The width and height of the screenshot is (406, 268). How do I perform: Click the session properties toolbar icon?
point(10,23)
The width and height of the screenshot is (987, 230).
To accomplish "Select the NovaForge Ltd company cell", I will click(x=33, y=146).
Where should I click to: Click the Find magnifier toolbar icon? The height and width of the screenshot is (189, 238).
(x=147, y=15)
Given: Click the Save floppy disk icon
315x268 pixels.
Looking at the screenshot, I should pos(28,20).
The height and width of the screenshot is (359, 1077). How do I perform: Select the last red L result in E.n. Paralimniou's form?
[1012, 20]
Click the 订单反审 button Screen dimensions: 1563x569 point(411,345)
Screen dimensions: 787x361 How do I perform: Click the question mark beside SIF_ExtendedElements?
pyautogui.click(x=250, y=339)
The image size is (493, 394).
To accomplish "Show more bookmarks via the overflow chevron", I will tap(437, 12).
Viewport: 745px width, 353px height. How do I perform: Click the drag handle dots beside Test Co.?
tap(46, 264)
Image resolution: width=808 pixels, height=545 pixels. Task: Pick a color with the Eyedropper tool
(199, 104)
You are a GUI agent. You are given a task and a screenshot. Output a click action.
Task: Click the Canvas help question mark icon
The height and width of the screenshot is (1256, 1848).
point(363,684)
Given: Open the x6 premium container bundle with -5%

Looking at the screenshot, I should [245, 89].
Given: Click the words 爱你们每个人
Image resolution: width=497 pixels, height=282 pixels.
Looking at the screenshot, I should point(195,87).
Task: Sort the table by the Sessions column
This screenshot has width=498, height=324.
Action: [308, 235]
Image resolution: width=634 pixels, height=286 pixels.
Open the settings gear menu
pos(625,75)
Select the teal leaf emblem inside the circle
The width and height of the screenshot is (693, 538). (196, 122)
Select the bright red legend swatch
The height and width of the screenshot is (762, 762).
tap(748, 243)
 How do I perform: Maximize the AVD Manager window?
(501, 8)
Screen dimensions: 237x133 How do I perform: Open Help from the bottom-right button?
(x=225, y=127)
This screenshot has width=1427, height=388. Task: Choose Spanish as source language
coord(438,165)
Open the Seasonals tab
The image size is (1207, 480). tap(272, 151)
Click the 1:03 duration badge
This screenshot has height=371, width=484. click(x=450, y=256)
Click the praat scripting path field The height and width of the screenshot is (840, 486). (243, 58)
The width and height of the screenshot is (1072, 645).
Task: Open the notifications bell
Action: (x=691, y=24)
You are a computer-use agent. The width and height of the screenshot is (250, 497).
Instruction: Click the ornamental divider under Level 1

◆ ASSIGNMENT: I'd like the records returned exactly as they were written, please.

◆ ANSWER FOR THIS EXERCISE:
The width and height of the screenshot is (406, 268). How do I perform: Click the session properties toolbar icon?
point(10,23)
The width and height of the screenshot is (987, 230).
To accomplish "Select the NovaForge Ltd company cell", I will click(x=33, y=146).
Where should I click to: Click the Find magnifier toolbar icon? The height and width of the screenshot is (189, 238).
(x=147, y=15)
Given: Click the Save floppy disk icon
315x268 pixels.
Looking at the screenshot, I should pos(28,20).
The height and width of the screenshot is (359, 1077). How do I perform: Select the last red L result in E.n. Paralimniou's form?
[1012, 20]
Click the 订单反审 button Screen dimensions: 1563x569 point(411,345)
Screen dimensions: 787x361 How do I perform: Click the question mark beside SIF_ExtendedElements?
pyautogui.click(x=250, y=339)
The image size is (493, 394).
To accomplish "Show more bookmarks via the overflow chevron", I will tap(437, 12).
Viewport: 745px width, 353px height. How do I perform: Click the drag handle dots beside Test Co.?
tap(46, 264)
Image resolution: width=808 pixels, height=545 pixels. Task: Pick a color with the Eyedropper tool
(199, 104)
You are a GUI agent. You are given a task and a screenshot. Output a click action.
Task: Click the Canvas help question mark icon
The height and width of the screenshot is (1256, 1848).
point(363,684)
Given: Open the x6 premium container bundle with -5%

Looking at the screenshot, I should [245, 89].
Given: Click the words 爱你们每个人
Image resolution: width=497 pixels, height=282 pixels.
Looking at the screenshot, I should point(195,87).
Task: Sort the table by the Sessions column
This screenshot has width=498, height=324.
Action: [308, 235]
Image resolution: width=634 pixels, height=286 pixels.
Open the settings gear menu
pos(625,75)
Select the teal leaf emblem inside the circle
The width and height of the screenshot is (693, 538). (196, 122)
Select the bright red legend swatch
The height and width of the screenshot is (762, 762).
tap(748, 243)
 How do I perform: Maximize the AVD Manager window?
(501, 8)
Screen dimensions: 237x133 How do I perform: Open Help from the bottom-right button?
(x=225, y=127)
This screenshot has width=1427, height=388. Task: Choose Spanish as source language
coord(438,165)
Open the Seasonals tab
The image size is (1207, 480). tap(272, 151)
Click the 1:03 duration badge
This screenshot has height=371, width=484. click(x=450, y=256)
Click the praat scripting path field The height and width of the screenshot is (840, 486). (243, 58)
The width and height of the screenshot is (1072, 645).
Task: Open the notifications bell
Action: (x=691, y=24)
You are a computer-use agent. The width and height of the screenshot is (250, 497).
Instruction: Click the ornamental divider under Level 1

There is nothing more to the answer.